Ukrainian government computer systems infected with malware: Microsoft
By: Mark M.
The computer systems of scores of government agencies and information technology companies in Ukraine have been hit with a destructive malware operation – a cyber attack that comes amid fears that Russia is poised to invade the former Soviet state.
Microsoft in a blog post late Saturday said the malware was disguised to resemble ransomware and was first detected on Thursday as part of a massive cyber incursion in which the attackers defaced government websites to display a message warning users to “be afraid and expect the worst.”
”The malware, which is designed to look like ransomware but lacking a ransom recovery mechanism, is intended to be destructive and designed to render targeted devices inoperable rather than to obtain a ransom,” Microsoft said.
The scale of the damage is unclear, Microsoft said.
“We do not know the current stage of this attacker’s operational cycle or how many other victim organizations may exist in Ukraine or other geographic locations. However, it is unlikely these impacted systems represent the full scope of impact as other organizations are reporting,” it said.
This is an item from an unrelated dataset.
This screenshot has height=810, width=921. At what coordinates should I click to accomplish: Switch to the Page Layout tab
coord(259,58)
President Vladimir Putin has amassed thousands of troops along Ukraine’s eastern border, and US officials have said an invasion would happen between now and mid-February.
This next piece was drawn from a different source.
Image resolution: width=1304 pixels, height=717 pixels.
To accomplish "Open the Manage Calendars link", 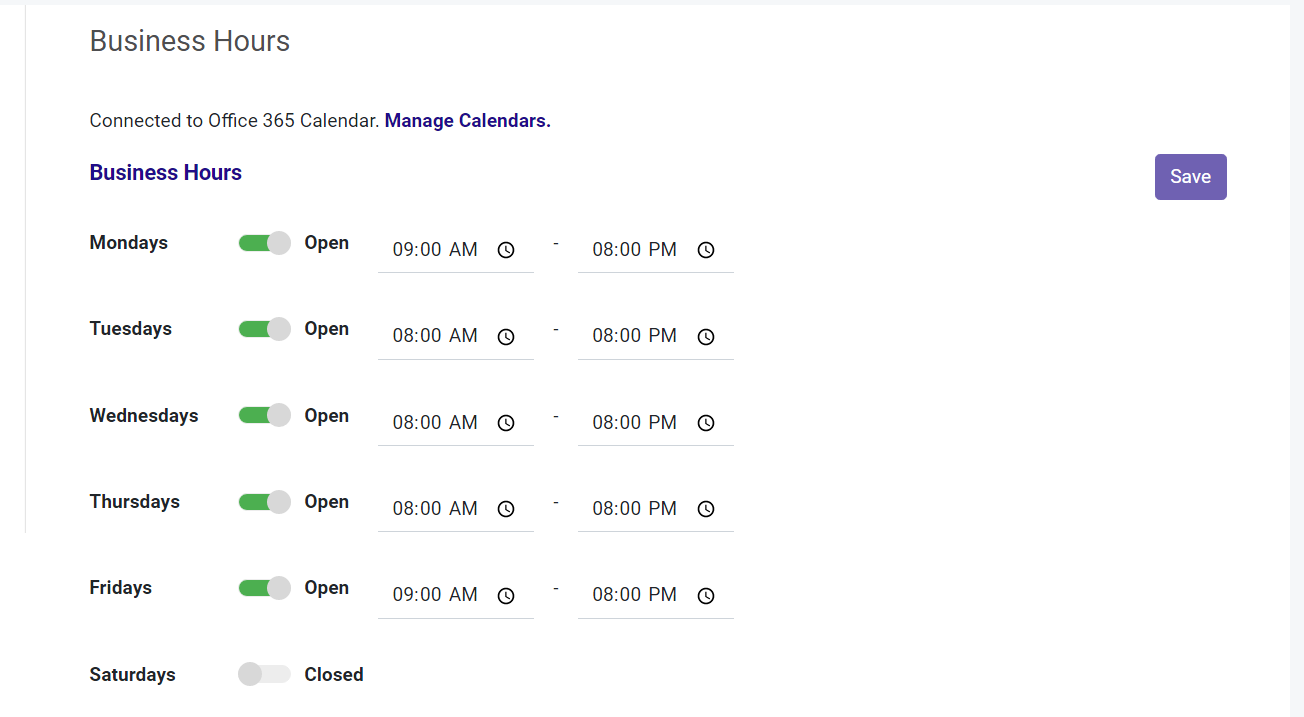I will (467, 121).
Diplomatic talks between top Russian, US and NATO officials last week in Geneva and Vienna over security guarantees demanded by Putin have fallen apart and appear stalled.
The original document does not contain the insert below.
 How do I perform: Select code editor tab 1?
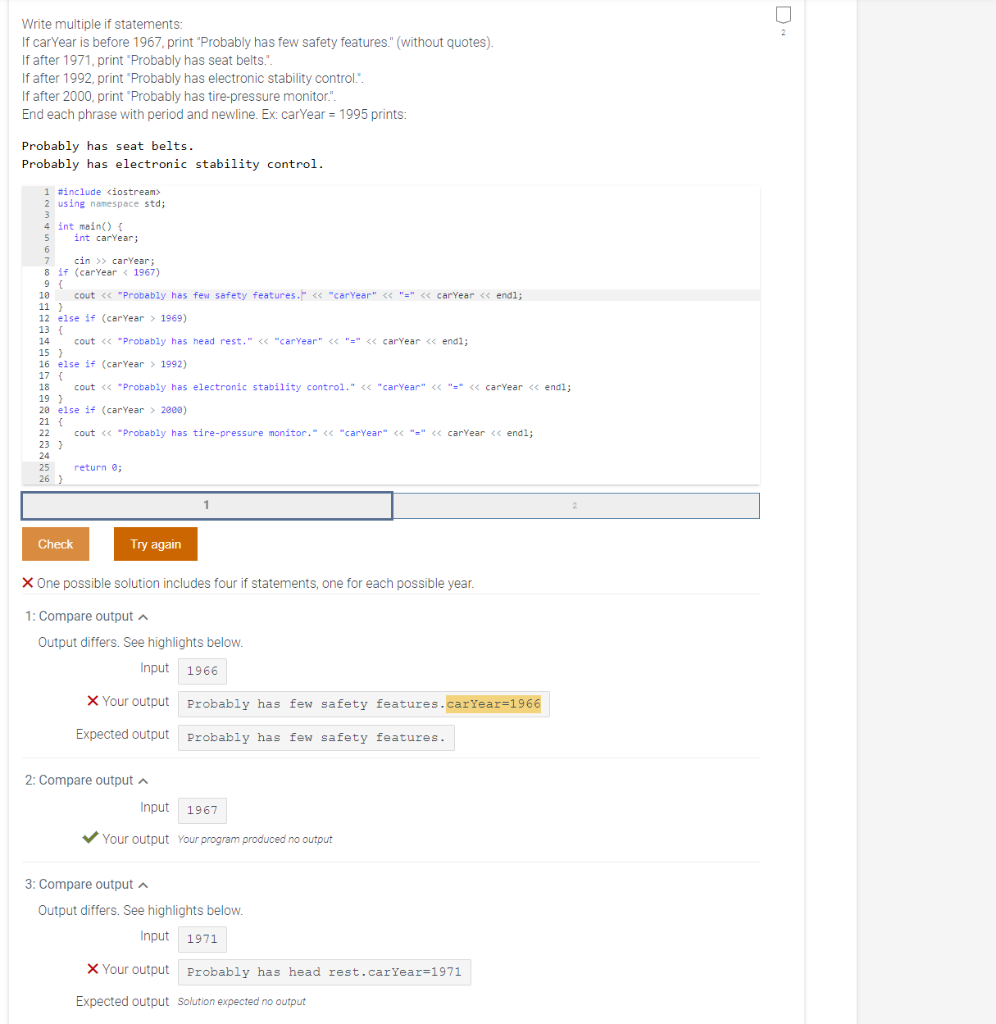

Moscow wants assurances from the West that Ukraine and other former Soviet bloc nations will not be allowed to join NATO, and that the US and Europe will not deploy troops or missiles in Ukraine.
The US has also warned that operatives have been sent inside Ukraine to carry out “sabotage attacks” against Russia proxies and Kremlin-linked “influence actors” are flooding social media in the country with false claims about Ukrainian provocations to justify Moscow intervening.
Serhiy Demedyuk, deputy secretary of Ukraine’s national security and defense council, told Reuters that Kyiv believes a hacker group linked to Belarusian intelligence carried out the cyber attack and that it was cover for more destructive acts.
A cybersecurity executive in Kyiv told the Associated Press that the hackers were able to penetrate the government systems through a shared software supplier similar to the 2020 SolarWinds Russian cyberespionage attack on US government agencies and businesses worldwide.